Anonymous November 2021 Poetry Challenge 
*”Write a poem about Poetry”*
*


*​
This is the Anonymous Month

*The “Like” function may now be utilized at any time.*

Discussion regarding any entry, or any challenge related issues, may take place at any time in either Bistro. Kindly be mindful that secure entries are only discussed in the Secure Bistro to preserve the first rights of entrants.

Once the entry phase has been officially closed, and the voting process has begun, critique for public entries may be posted in the voting thread itself, while critique for secure entries must be posted in a dedicated thread in the challenge workshop to preserve the first rights of entrants.

This is an anonymous month, therefore, *entrants must submit their entries to me.*

Please remember that in submitting an entry you are obligated to cast at least one vote in the poll. Failure to do so will result in your entry being disqualified. The names of entrants will be revealed after our winner has been announced, if you do not desire to participate in the reveal, please inform me in your submission PM.*

The prompt for this month's anonymous challenge as chosen by James Hercules Sutton is:* Write a poem about Poetry

*Your entry must be submitted anonymously and therefore should sent via conversation to rcallaci, so that I may post it for you. Please be sure to indicate in your conversation (formally known as a PM) on which board you prefer your work posted, PUBLIC or Secure https://www.writingforums.com/threads/november-2021-poetry-challenge.195964/    I am responsible for linking all entries posted on the secure board to public board.

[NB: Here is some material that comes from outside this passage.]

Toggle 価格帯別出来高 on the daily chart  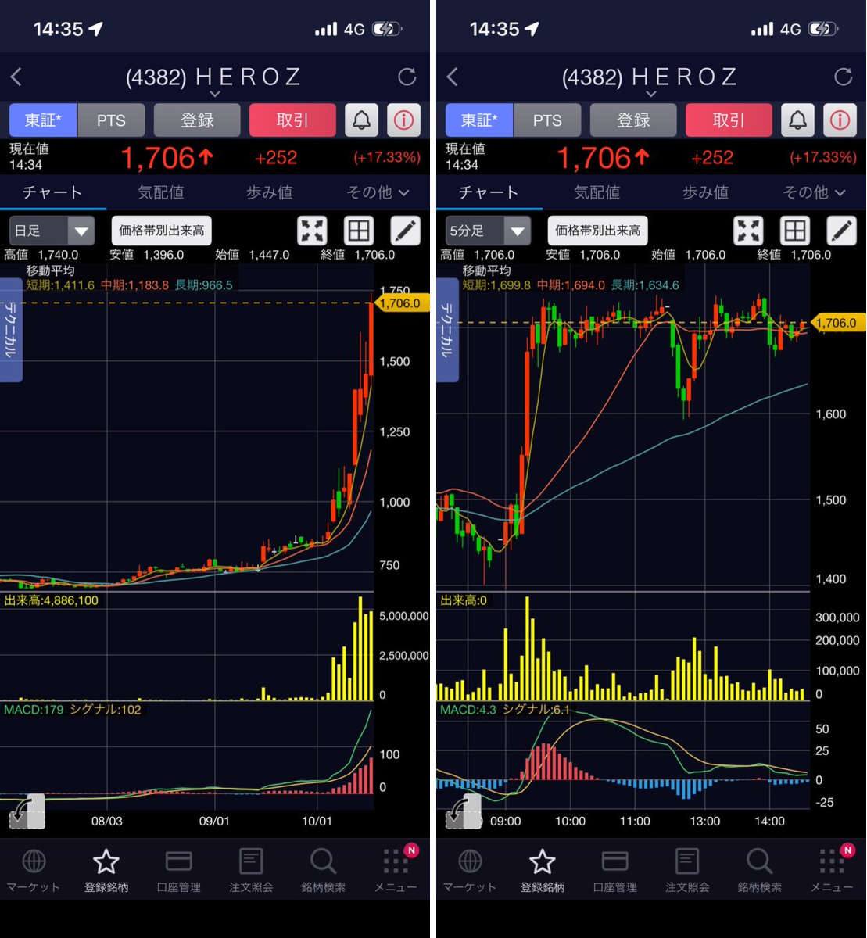[x=162, y=231]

Reminder: The names of entrants will be revealed after our winner has been announced, if you do not desire to participate in the reveal, please inform me in your submission conversation.

VERY IMPORTANT Kindly make sure your entry is properly formatted and error free before you conversation it to me as you will be unable to edit your work once I have posted it. If your work requires a disclaimer, please inform me in your submission conversation.

PLEASE ALSO NOTE THAT ANY ENTRY POSTED DIRECTLY TO EITHER BOARD WILL RESULT IN THAT PARTICULAR WORK BEING DISQUALIFIED, BUT YOU WILL BE PERMITTED TO SELECT ANOTHER WORK TO ENTER ANONYMOUSLY THROUGH THE REQUIRED CHANNELS.


Do not post comments in this thread. Any discussion related to the challenge can take place in the *Bards’ Bistro* for entries on the public board, and the *Secure Bards’ Bistro* for entries on the secure board.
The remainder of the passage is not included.